• [Exercise]: All of the data below is to be output without alteration.

• [Information]:
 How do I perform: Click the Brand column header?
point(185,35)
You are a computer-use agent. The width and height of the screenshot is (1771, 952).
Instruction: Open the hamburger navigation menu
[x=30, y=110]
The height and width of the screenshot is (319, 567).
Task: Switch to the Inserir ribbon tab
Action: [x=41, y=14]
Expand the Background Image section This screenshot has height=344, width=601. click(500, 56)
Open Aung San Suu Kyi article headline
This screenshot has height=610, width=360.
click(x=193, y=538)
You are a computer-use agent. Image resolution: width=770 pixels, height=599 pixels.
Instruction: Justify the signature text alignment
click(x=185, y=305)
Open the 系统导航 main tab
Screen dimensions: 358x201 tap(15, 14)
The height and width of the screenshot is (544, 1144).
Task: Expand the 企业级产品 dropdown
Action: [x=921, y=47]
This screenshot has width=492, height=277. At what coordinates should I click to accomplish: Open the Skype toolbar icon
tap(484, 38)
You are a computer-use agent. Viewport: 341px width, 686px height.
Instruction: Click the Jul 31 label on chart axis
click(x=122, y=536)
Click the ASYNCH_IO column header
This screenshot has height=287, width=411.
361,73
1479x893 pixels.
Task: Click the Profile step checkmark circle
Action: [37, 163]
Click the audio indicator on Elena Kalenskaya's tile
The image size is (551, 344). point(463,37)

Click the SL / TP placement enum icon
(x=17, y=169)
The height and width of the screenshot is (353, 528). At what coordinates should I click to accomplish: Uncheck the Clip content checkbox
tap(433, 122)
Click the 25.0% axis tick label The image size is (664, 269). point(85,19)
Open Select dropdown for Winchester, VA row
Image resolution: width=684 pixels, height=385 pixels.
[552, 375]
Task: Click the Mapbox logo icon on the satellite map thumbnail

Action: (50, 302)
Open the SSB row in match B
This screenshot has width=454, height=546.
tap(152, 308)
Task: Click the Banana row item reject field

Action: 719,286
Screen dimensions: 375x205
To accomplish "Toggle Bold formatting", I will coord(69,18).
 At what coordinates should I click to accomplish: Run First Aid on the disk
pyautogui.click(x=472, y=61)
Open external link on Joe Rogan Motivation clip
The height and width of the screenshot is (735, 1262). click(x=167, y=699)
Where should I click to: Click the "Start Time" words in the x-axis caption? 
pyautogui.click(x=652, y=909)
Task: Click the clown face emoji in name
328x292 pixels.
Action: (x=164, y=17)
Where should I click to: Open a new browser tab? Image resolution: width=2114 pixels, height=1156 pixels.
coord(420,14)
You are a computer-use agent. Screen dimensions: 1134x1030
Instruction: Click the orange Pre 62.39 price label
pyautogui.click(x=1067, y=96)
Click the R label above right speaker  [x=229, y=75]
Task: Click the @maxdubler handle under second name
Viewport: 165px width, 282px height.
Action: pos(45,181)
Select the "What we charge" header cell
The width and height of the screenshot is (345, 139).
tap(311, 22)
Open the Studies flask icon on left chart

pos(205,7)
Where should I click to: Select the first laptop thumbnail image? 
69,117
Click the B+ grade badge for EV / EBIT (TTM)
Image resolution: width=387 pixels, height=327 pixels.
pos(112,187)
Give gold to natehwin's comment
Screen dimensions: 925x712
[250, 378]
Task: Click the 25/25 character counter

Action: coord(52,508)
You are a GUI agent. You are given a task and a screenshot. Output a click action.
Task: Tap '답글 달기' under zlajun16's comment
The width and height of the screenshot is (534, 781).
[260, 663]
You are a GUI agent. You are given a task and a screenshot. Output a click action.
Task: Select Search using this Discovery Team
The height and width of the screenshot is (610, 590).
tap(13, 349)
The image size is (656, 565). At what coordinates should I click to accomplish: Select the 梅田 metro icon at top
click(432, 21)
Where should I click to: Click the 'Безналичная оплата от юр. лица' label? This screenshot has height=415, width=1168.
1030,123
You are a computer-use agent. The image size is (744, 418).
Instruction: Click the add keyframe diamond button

• [Exercise response]:
 How do I perform: Click the Brand column header?
point(185,35)
You are a computer-use agent. The width and height of the screenshot is (1771, 952).
Instruction: Open the hamburger navigation menu
[x=30, y=110]
The height and width of the screenshot is (319, 567).
Task: Switch to the Inserir ribbon tab
Action: [x=41, y=14]
Expand the Background Image section This screenshot has height=344, width=601. click(500, 56)
Open Aung San Suu Kyi article headline
This screenshot has height=610, width=360.
click(x=193, y=538)
You are a computer-use agent. Image resolution: width=770 pixels, height=599 pixels.
Instruction: Justify the signature text alignment
click(x=185, y=305)
Open the 系统导航 main tab
Screen dimensions: 358x201 tap(15, 14)
The height and width of the screenshot is (544, 1144).
Task: Expand the 企业级产品 dropdown
Action: [x=921, y=47]
This screenshot has width=492, height=277. At what coordinates should I click to accomplish: Open the Skype toolbar icon
tap(484, 38)
You are a computer-use agent. Viewport: 341px width, 686px height.
Instruction: Click the Jul 31 label on chart axis
click(x=122, y=536)
Click the ASYNCH_IO column header
This screenshot has height=287, width=411.
361,73
1479x893 pixels.
Task: Click the Profile step checkmark circle
Action: [37, 163]
Click the audio indicator on Elena Kalenskaya's tile
The image size is (551, 344). point(463,37)

Click the SL / TP placement enum icon
(x=17, y=169)
The height and width of the screenshot is (353, 528). At what coordinates should I click to accomplish: Uncheck the Clip content checkbox
tap(433, 122)
Click the 25.0% axis tick label The image size is (664, 269). point(85,19)
Open Select dropdown for Winchester, VA row
Image resolution: width=684 pixels, height=385 pixels.
[552, 375]
Task: Click the Mapbox logo icon on the satellite map thumbnail

Action: (50, 302)
Open the SSB row in match B
This screenshot has width=454, height=546.
tap(152, 308)
Task: Click the Banana row item reject field

Action: 719,286
Screen dimensions: 375x205
To accomplish "Toggle Bold formatting", I will coord(69,18).
 At what coordinates should I click to accomplish: Run First Aid on the disk
pyautogui.click(x=472, y=61)
Open external link on Joe Rogan Motivation clip
The height and width of the screenshot is (735, 1262). click(x=167, y=699)
Where should I click to: Click the "Start Time" words in the x-axis caption? 
pyautogui.click(x=652, y=909)
Task: Click the clown face emoji in name
328x292 pixels.
Action: (x=164, y=17)
Where should I click to: Open a new browser tab? Image resolution: width=2114 pixels, height=1156 pixels.
coord(420,14)
You are a computer-use agent. Screen dimensions: 1134x1030
Instruction: Click the orange Pre 62.39 price label
pyautogui.click(x=1067, y=96)
Click the R label above right speaker  [x=229, y=75]
Task: Click the @maxdubler handle under second name
Viewport: 165px width, 282px height.
Action: pos(45,181)
Select the "What we charge" header cell
The width and height of the screenshot is (345, 139).
tap(311, 22)
Open the Studies flask icon on left chart

pos(205,7)
Where should I click to: Select the first laptop thumbnail image? 
69,117
Click the B+ grade badge for EV / EBIT (TTM)
Image resolution: width=387 pixels, height=327 pixels.
pos(112,187)
Give gold to natehwin's comment
Screen dimensions: 925x712
[250, 378]
Task: Click the 25/25 character counter

Action: coord(52,508)
You are a GUI agent. You are given a task and a screenshot. Output a click action.
Task: Tap '답글 달기' under zlajun16's comment
The width and height of the screenshot is (534, 781).
[260, 663]
You are a GUI agent. You are given a task and a screenshot. Output a click action.
Task: Select Search using this Discovery Team
The height and width of the screenshot is (610, 590).
tap(13, 349)
The image size is (656, 565). At what coordinates should I click to accomplish: Select the 梅田 metro icon at top
click(432, 21)
Where should I click to: Click the 'Безналичная оплата от юр. лица' label? This screenshot has height=415, width=1168.
1030,123
You are a computer-use agent. The image size is (744, 418).
Instruction: Click the add keyframe diamond button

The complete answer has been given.